Jumosol es una empresa familiar de agricultores que elaboran y comercializan su propia producción de cebollas. Una empresa con una presencia muy activa en redes sociales y que ha sabido aprovecharlas para conversar, en el sentido real de la palabra, con sus clientes. Daniel Fuentes, CEO de Cebollas Jumosol, lo tiene claro: “Siempre tuve esa inquietud. Poder tener el punto de vista del consumidor, hablar de tú a tú con tus clientes, conocer sus opiniones y utilizarlas para mejorar es un privilegio” (Fuente: Octo). Un claro ejemplo es el diseño de las nuevas bolsas para las cebollas, que han sido diseñadas a través de Twitter por 30 de sus consumidores.

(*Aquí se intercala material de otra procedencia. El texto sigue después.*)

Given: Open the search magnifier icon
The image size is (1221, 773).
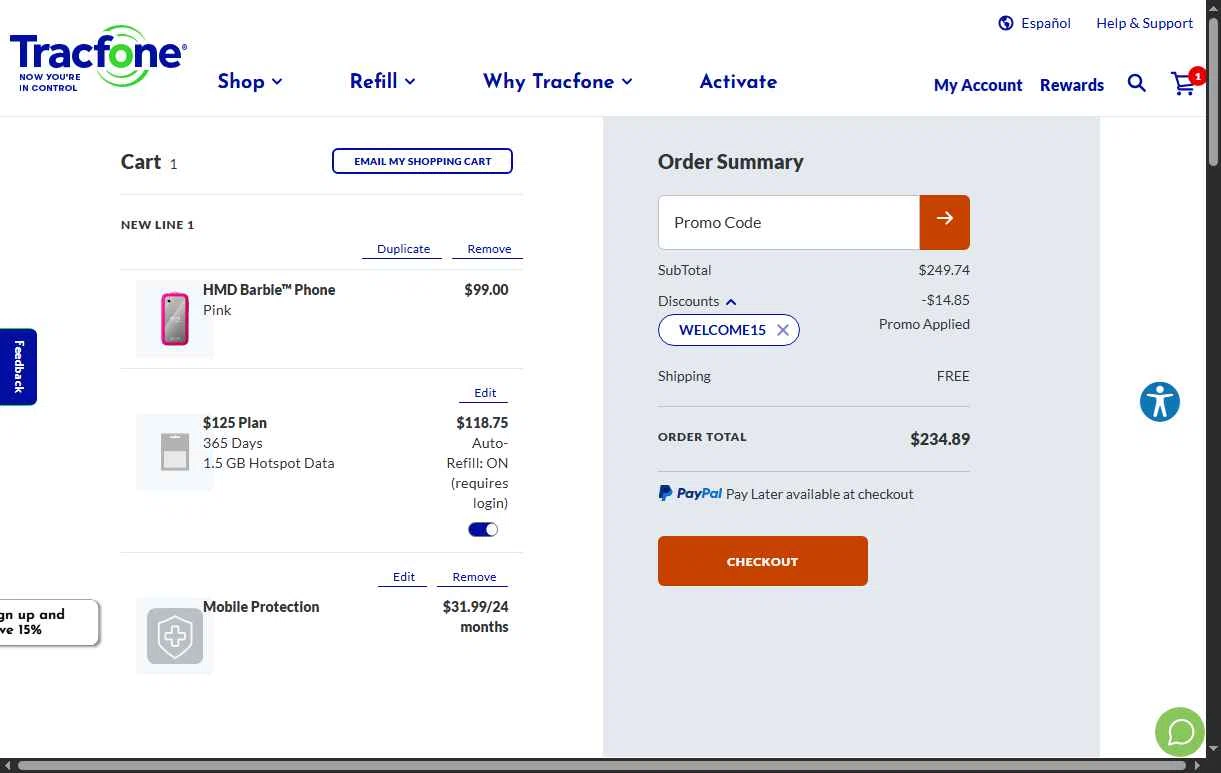Looking at the screenshot, I should point(1137,83).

Otro ejemplo es la inciativa My Wayde Munich, a la cual se puede acceder mediante web o aplicacion para móvil. Mediante ella los clientes tienen la posibilidad de personalizar tres de los modelos del catálogo de Munich, consiguiendo unas zapatillas con personalidad propia que Munich fabrica y vende a dicho cliente a un precio cercano a los 100€. Esta fabriación individualizada es un proceso de producción evidentemente ineficiente, sin embargo permite conocer de primera mano los gustos de sus clientes, y encima los más cercanos, aquellos que realmente compran unas zapatillas Munich. A la vez que el cliente está “fabricando” sus zapatillas le está dando a la empresa la información para detectar tendencias actuales o futuras. Otra iniciativa del mismo estilo fue la que lanzaron en Tuenti, mediante un concurso a través del cual se diseñaron las Munich & Tuenti Racing. Sin duda una empresa innovadora, no en vano fueron una de las primeras en saltarse el canal de distribución, y que han sabido aprovechar el medio on-line para acercarse más a sus clientes.

Munich My Way

Está claro que Internet facilita en gran medida hacer investigaciones de mercado a bajo costo. Las Redes Sociales por ejemplo son una gran herramienta para conseguirlo, pero Jumosol, Munich y los e-commerces mencionados de posts anteriores no se quedan en la simple consulta, sino que integran al cliente en su proceso de producción, lo cual ofrece ventajas adicionales como lograr mayor vinculación del cliente hacia la compañía, mejorar la imagen de la empresa demostrando cercanía y ofrecer productos con alto nivel de aceptación.

¿Qué opináis? ¿Conocéis otros ejemplos similares?